By Matthew Poulter, SAM business manager at First Technology National

Today’s businesses run on software, which make them a soft target for cybercriminals. However, many organisations don’t even have a complete view of what software they have within their organisation. The intangible nature of software makes it a tricky asset to manage and maintain.

Software vulnerabilities

Software can be vulnerable for many reasons. The major vendors spend a substantial amount of time and resources updating software to reduce vulnerabilities. This, in conjunction with security solutions such as antivirus and anti-malware, can be a very good defence against cybercrime.

Unfortunately, organisations often don’t have a comprehensive view of their software estate and therefore cannot identify whether there are vulnerabilities in their infrastructures. In some cases where computers are not correctly configured as part of an organisation’s infrastructure, software can go undetected and fall outside of the scope of IT security, leaving the business vulnerable.

Why SAM?

A Software Asset Management (SAM) practice looks at all the software, across all computers of all users within an organisation. The visibility this affords an organisation gives them the ability to identify if there are any obvious risks. This can include out of date or un-patched software and computers that are not covered by antivirus and password policies.

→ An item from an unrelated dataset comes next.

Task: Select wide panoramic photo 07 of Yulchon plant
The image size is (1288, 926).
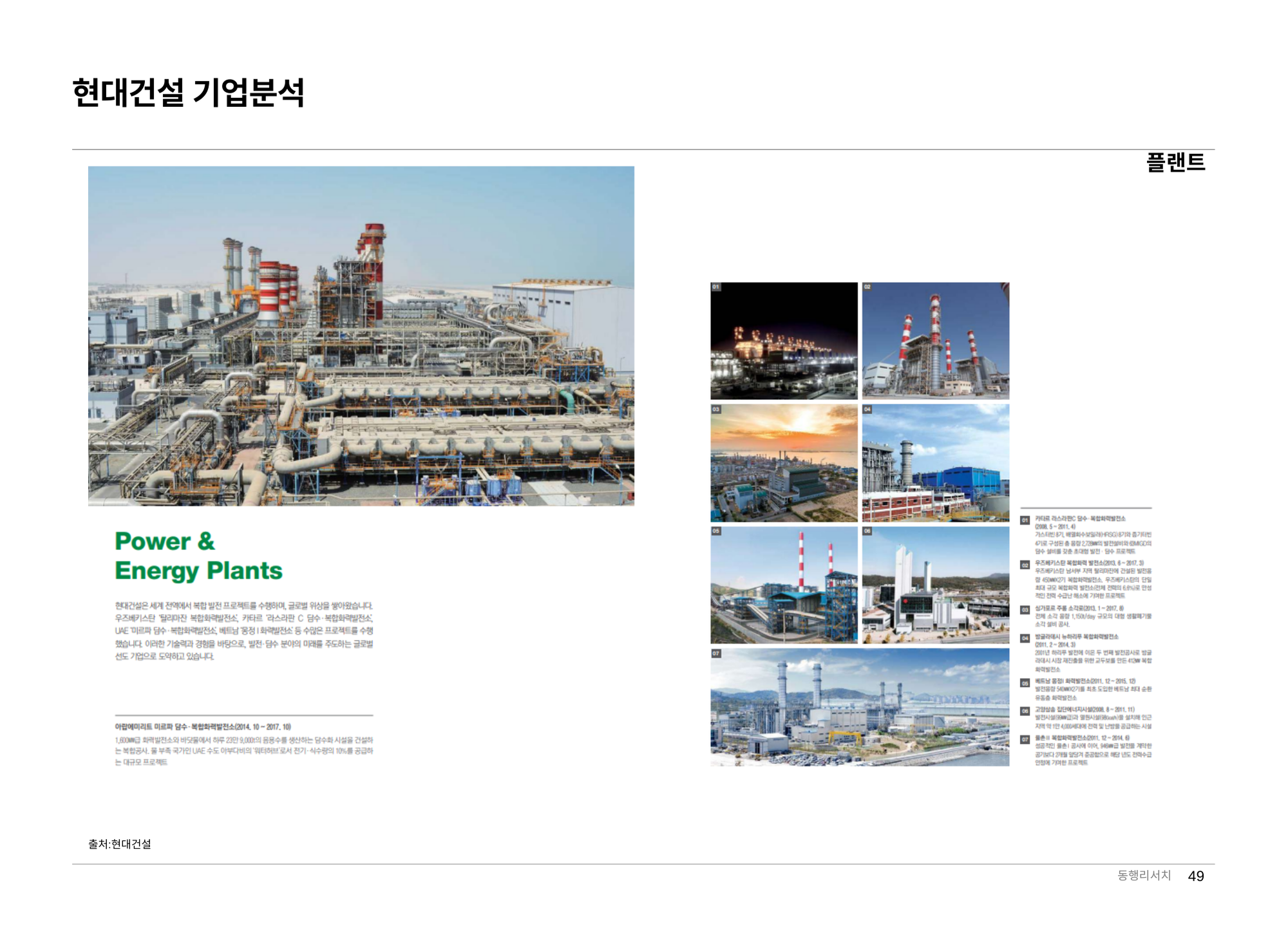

It’s easy for businesses to forget that they still have older Operating Systems (OS) in their organisation, and they may fail to keep these secured and updated.

To help identify and address risks, SAM takes a common-sense approach to security, working alongside the business’s security department. SAM can help a business employ best practices to align with security policies and maintain overall security of the business.

SAM is not done in isolation and leverages a framework of best practices which look at the business’s software from a holistic point of view, tying it in to various other aspects of the business. Ideally, businesses should work alongside SAM partners to facilitate improved software management which has a knock-on benefit to security and compliance.

Avoiding the impact

All it takes is a single-entry point into a network via an unprotected piece of software to decimate an entire business’s IT environment. Businesses should take precautions to ensure they not only know what software they have, but also that it is adequately protected.

Often, it’s a relatively simple fix, one which can be identified and implemented once a SAM cybersecurity assessment is completed.